- [Goal]
Rewrite everything from the row containing "This screenshot has" down to the end of the rows, changing "coordinates" to "point" and keeping everything else the same. Leave the pictures out of your answer.
— begin —
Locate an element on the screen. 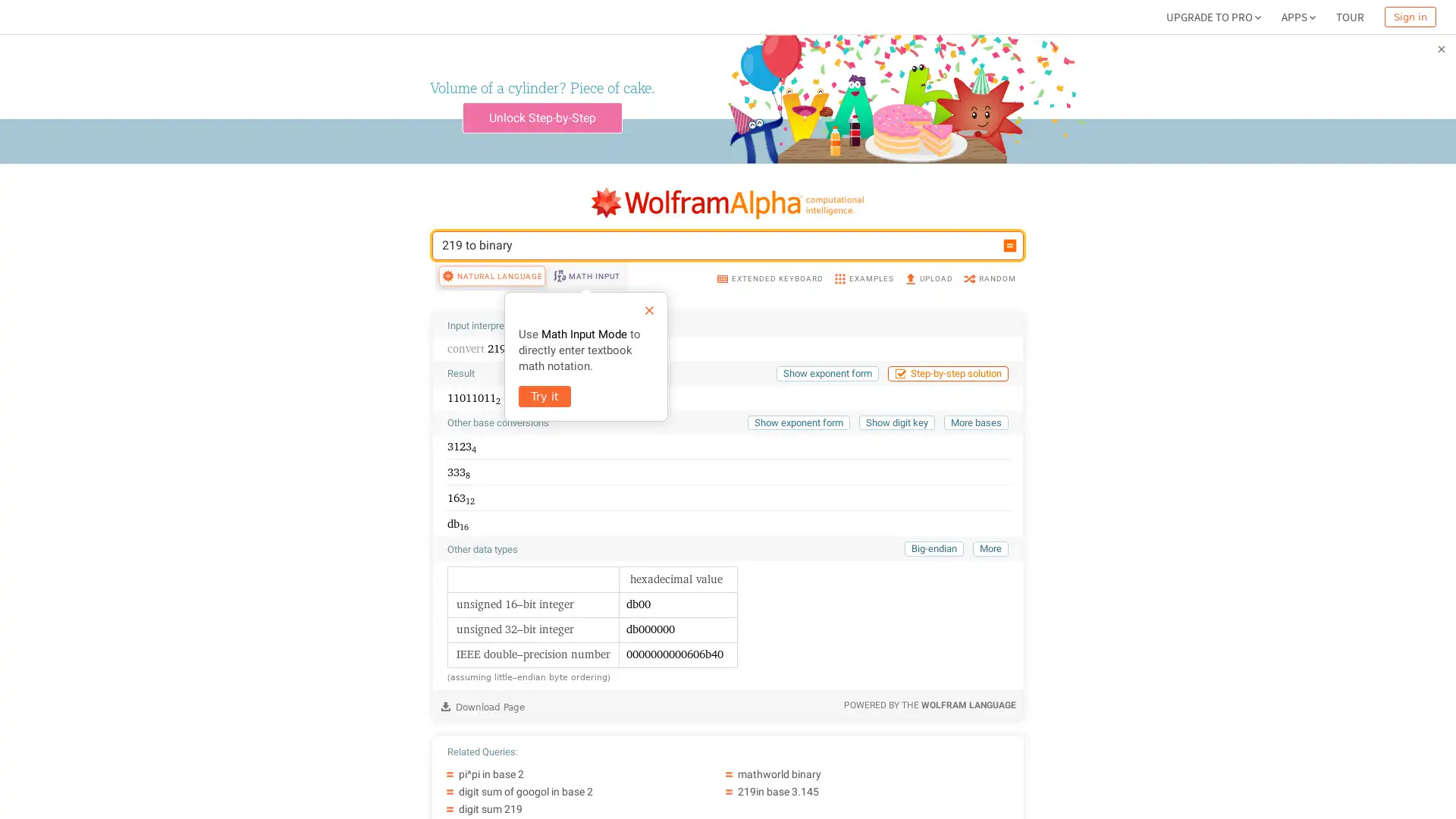 The height and width of the screenshot is (819, 1456). MATH INPUT is located at coordinates (585, 305).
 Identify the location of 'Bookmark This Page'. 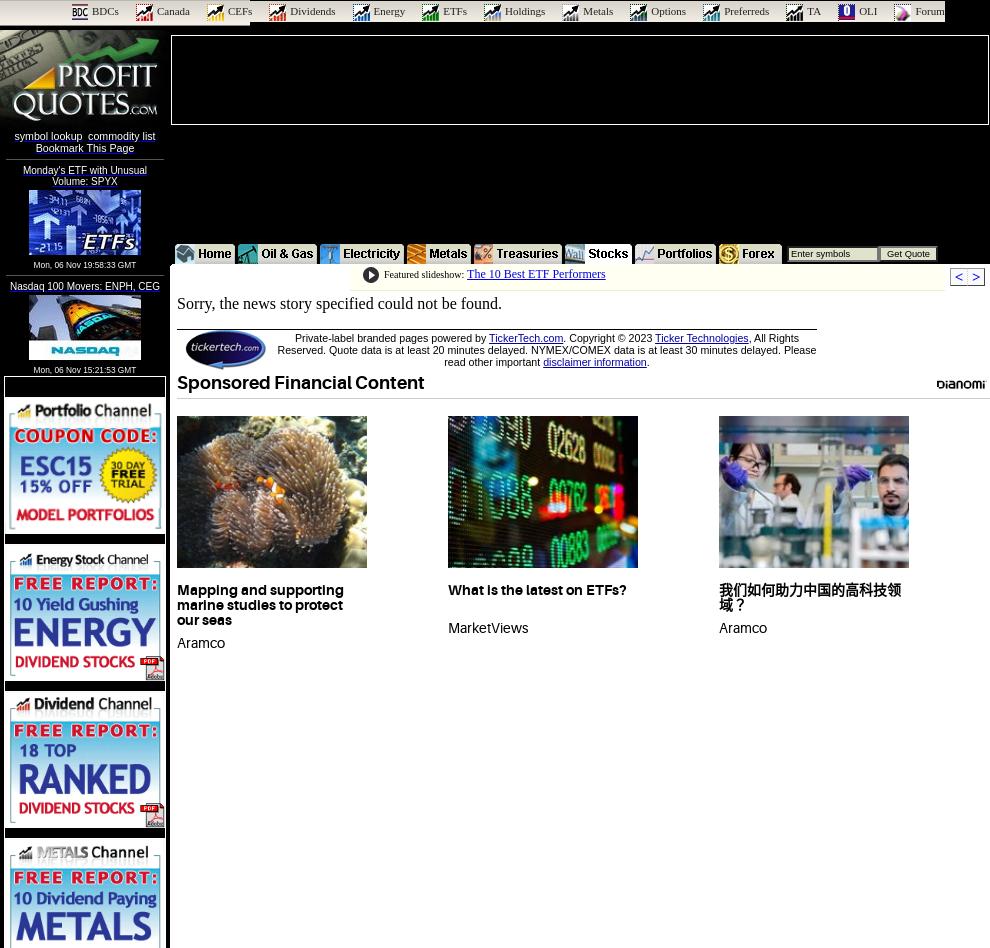
(84, 146).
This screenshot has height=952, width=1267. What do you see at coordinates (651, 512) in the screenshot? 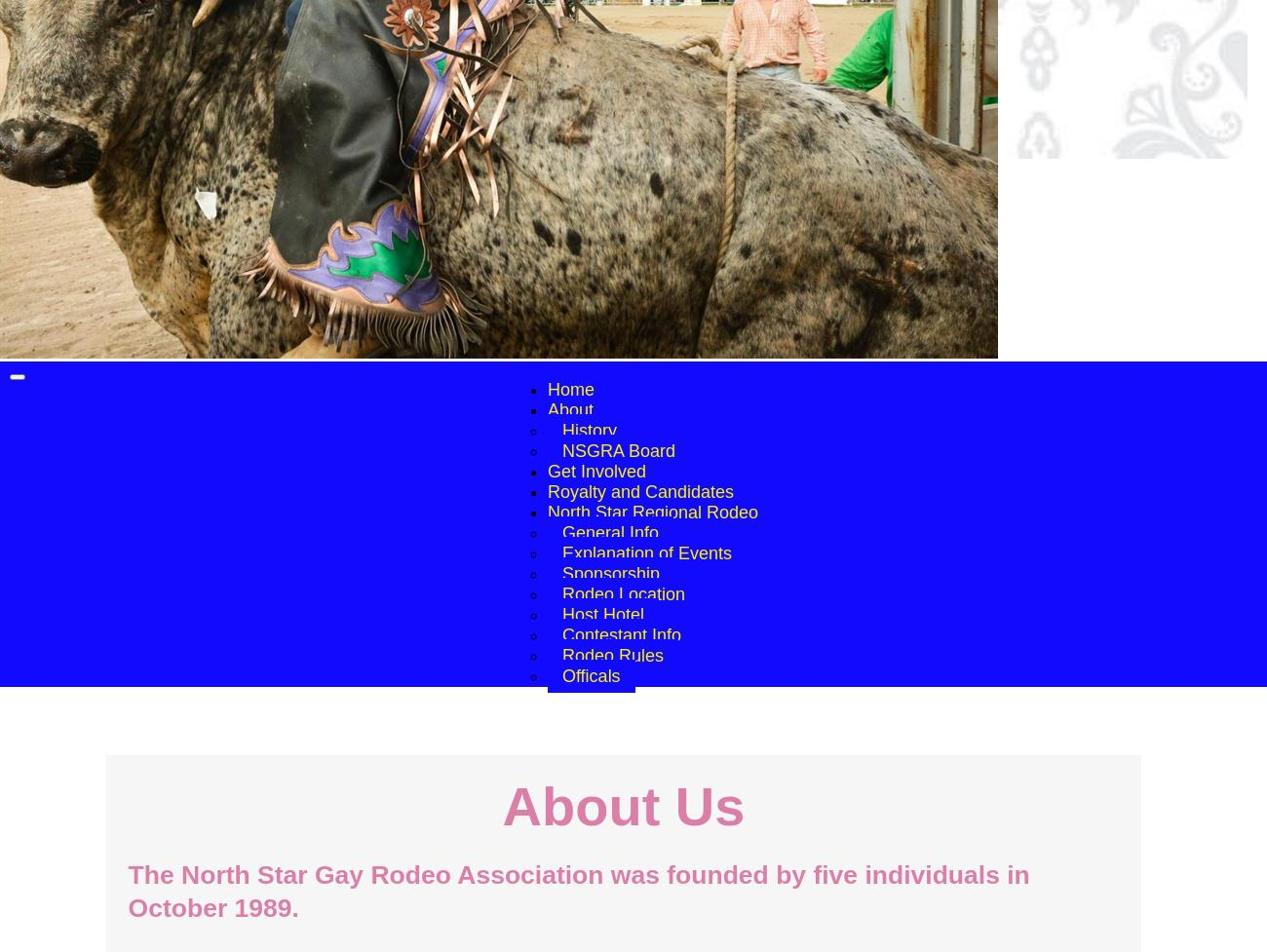
I see `'North Star Regional Rodeo'` at bounding box center [651, 512].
— end —
- [Exercise answer]
This screenshot has height=952, width=1267. What do you see at point (651, 512) in the screenshot? 
I see `'North Star Regional Rodeo'` at bounding box center [651, 512].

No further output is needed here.